> [Item coordinate data]:
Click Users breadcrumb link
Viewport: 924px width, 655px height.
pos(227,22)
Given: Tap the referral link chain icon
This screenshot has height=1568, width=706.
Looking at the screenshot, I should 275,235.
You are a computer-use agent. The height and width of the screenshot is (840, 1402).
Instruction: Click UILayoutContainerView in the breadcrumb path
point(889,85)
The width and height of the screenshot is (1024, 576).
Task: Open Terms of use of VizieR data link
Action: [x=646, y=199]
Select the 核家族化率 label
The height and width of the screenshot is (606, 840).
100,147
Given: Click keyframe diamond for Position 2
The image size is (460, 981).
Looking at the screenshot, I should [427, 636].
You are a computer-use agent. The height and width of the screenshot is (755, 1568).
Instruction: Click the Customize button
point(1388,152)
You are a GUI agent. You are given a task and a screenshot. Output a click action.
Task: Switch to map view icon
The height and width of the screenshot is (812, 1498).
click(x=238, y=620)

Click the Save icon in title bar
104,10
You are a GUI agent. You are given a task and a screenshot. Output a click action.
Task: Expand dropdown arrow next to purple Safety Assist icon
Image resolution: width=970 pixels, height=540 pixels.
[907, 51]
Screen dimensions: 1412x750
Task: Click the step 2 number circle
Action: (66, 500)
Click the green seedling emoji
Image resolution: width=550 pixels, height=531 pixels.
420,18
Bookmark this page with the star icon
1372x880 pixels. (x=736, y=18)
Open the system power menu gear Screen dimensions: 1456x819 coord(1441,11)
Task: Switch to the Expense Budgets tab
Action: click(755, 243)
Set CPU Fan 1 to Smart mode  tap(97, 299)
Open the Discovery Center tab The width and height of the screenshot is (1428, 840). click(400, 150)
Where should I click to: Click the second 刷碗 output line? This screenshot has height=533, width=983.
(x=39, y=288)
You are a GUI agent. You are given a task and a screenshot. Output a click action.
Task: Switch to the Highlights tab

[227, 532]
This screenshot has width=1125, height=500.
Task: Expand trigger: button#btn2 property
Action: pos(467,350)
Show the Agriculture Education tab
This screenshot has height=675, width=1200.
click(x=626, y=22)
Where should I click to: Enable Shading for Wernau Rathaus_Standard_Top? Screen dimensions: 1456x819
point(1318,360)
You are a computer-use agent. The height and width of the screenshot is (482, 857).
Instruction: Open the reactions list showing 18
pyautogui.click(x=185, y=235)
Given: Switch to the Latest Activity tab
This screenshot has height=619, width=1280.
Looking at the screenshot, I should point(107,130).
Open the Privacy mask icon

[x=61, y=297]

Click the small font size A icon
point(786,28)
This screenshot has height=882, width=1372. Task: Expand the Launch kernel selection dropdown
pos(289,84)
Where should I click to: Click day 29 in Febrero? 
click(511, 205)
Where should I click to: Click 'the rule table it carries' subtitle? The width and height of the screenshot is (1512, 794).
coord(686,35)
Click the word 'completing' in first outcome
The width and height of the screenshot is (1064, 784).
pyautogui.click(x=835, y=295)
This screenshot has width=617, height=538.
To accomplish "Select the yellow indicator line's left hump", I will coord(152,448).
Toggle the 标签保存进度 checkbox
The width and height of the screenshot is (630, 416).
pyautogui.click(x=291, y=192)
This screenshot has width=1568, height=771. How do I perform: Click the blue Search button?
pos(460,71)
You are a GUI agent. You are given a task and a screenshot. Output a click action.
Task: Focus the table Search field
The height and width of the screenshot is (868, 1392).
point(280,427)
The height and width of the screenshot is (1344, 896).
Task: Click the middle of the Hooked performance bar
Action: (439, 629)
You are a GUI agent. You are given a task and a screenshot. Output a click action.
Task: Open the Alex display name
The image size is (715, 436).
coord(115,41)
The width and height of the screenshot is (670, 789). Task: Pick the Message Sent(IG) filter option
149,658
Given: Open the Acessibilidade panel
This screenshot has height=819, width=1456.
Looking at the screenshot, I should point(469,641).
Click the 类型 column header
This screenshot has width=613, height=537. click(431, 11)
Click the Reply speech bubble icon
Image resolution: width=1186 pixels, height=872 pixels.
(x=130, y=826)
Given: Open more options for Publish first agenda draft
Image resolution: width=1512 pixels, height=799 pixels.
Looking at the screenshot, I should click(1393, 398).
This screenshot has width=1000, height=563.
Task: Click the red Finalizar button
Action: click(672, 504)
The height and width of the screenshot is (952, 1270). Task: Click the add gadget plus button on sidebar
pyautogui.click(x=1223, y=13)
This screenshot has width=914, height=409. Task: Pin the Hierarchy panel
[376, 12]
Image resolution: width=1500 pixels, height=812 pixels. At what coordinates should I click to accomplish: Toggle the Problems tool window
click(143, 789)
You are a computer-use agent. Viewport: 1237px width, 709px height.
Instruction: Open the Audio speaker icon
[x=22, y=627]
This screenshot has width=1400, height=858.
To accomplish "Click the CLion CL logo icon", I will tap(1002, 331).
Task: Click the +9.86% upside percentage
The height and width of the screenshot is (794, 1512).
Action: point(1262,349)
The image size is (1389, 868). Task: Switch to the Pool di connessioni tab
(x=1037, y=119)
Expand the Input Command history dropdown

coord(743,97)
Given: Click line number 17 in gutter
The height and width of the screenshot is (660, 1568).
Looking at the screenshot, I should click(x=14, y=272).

> [Work to be completed]: Revise the data above so that every occurrence of "GUI agent" reads "screen agent", leaving everything else unchanged.

> [The solution]:
Click Users breadcrumb link
Viewport: 924px width, 655px height.
pos(227,22)
Given: Tap the referral link chain icon
This screenshot has height=1568, width=706.
Looking at the screenshot, I should 275,235.
You are a computer-use agent. The height and width of the screenshot is (840, 1402).
Instruction: Click UILayoutContainerView in the breadcrumb path
point(889,85)
The width and height of the screenshot is (1024, 576).
Task: Open Terms of use of VizieR data link
Action: [x=646, y=199]
Select the 核家族化率 label
The height and width of the screenshot is (606, 840).
100,147
Given: Click keyframe diamond for Position 2
The image size is (460, 981).
Looking at the screenshot, I should [427, 636].
You are a computer-use agent. The height and width of the screenshot is (755, 1568).
Instruction: Click the Customize button
point(1388,152)
You are a screen agent. You are given a task and a screenshot. Output a click action.
Task: Switch to map view icon
The height and width of the screenshot is (812, 1498).
click(x=238, y=620)

Click the Save icon in title bar
104,10
You are a screen agent. You are given a task and a screenshot. Output a click action.
Task: Expand dropdown arrow next to purple Safety Assist icon
Image resolution: width=970 pixels, height=540 pixels.
[907, 51]
Screen dimensions: 1412x750
Task: Click the step 2 number circle
Action: (66, 500)
Click the green seedling emoji
Image resolution: width=550 pixels, height=531 pixels.
420,18
Bookmark this page with the star icon
1372x880 pixels. (x=736, y=18)
Open the system power menu gear Screen dimensions: 1456x819 coord(1441,11)
Task: Switch to the Expense Budgets tab
Action: click(755, 243)
Set CPU Fan 1 to Smart mode  tap(97, 299)
Open the Discovery Center tab The width and height of the screenshot is (1428, 840). click(400, 150)
Where should I click to: Click the second 刷碗 output line? This screenshot has height=533, width=983.
(x=39, y=288)
You are a screen agent. You are given a task and a screenshot. Output a click action.
Task: Switch to the Highlights tab

[227, 532]
This screenshot has width=1125, height=500.
Task: Expand trigger: button#btn2 property
Action: pos(467,350)
Show the Agriculture Education tab
This screenshot has height=675, width=1200.
click(x=626, y=22)
Where should I click to: Enable Shading for Wernau Rathaus_Standard_Top? Screen dimensions: 1456x819
point(1318,360)
You are a computer-use agent. The height and width of the screenshot is (482, 857).
Instruction: Open the reactions list showing 18
pyautogui.click(x=185, y=235)
Given: Switch to the Latest Activity tab
This screenshot has height=619, width=1280.
Looking at the screenshot, I should point(107,130).
Open the Privacy mask icon

[x=61, y=297]

Click the small font size A icon
point(786,28)
This screenshot has height=882, width=1372. Task: Expand the Launch kernel selection dropdown
pos(289,84)
Where should I click to: Click day 29 in Febrero? 
click(511, 205)
Where should I click to: Click 'the rule table it carries' subtitle? The width and height of the screenshot is (1512, 794).
coord(686,35)
Click the word 'completing' in first outcome
The width and height of the screenshot is (1064, 784).
pyautogui.click(x=835, y=295)
This screenshot has width=617, height=538.
To accomplish "Select the yellow indicator line's left hump", I will coord(152,448).
Toggle the 标签保存进度 checkbox
The width and height of the screenshot is (630, 416).
pyautogui.click(x=291, y=192)
This screenshot has width=1568, height=771. How do I perform: Click the blue Search button?
pos(460,71)
You are a screen agent. You are given a task and a screenshot. Output a click action.
Task: Focus the table Search field
The height and width of the screenshot is (868, 1392).
point(280,427)
The height and width of the screenshot is (1344, 896).
Task: Click the middle of the Hooked performance bar
Action: (439, 629)
You are a screen agent. You are given a task and a screenshot. Output a click action.
Task: Open the Alex display name
The image size is (715, 436).
coord(115,41)
The width and height of the screenshot is (670, 789). Task: Pick the Message Sent(IG) filter option
149,658
Given: Open the Acessibilidade panel
This screenshot has height=819, width=1456.
Looking at the screenshot, I should point(469,641).
Click the 类型 column header
This screenshot has width=613, height=537. click(431, 11)
Click the Reply speech bubble icon
Image resolution: width=1186 pixels, height=872 pixels.
(x=130, y=826)
Given: Open more options for Publish first agenda draft
Image resolution: width=1512 pixels, height=799 pixels.
Looking at the screenshot, I should click(1393, 398).
This screenshot has width=1000, height=563.
Task: Click the red Finalizar button
Action: click(672, 504)
The height and width of the screenshot is (952, 1270). Task: Click the add gadget plus button on sidebar
pyautogui.click(x=1223, y=13)
This screenshot has width=914, height=409. Task: Pin the Hierarchy panel
[376, 12]
Image resolution: width=1500 pixels, height=812 pixels. At what coordinates should I click to accomplish: Toggle the Problems tool window
click(143, 789)
You are a computer-use agent. Viewport: 1237px width, 709px height.
Instruction: Open the Audio speaker icon
[x=22, y=627]
This screenshot has width=1400, height=858.
To accomplish "Click the CLion CL logo icon", I will tap(1002, 331).
Task: Click the +9.86% upside percentage
The height and width of the screenshot is (794, 1512).
Action: point(1262,349)
The image size is (1389, 868). Task: Switch to the Pool di connessioni tab
(x=1037, y=119)
Expand the Input Command history dropdown

coord(743,97)
Given: Click line number 17 in gutter
The height and width of the screenshot is (660, 1568).
Looking at the screenshot, I should click(x=14, y=272).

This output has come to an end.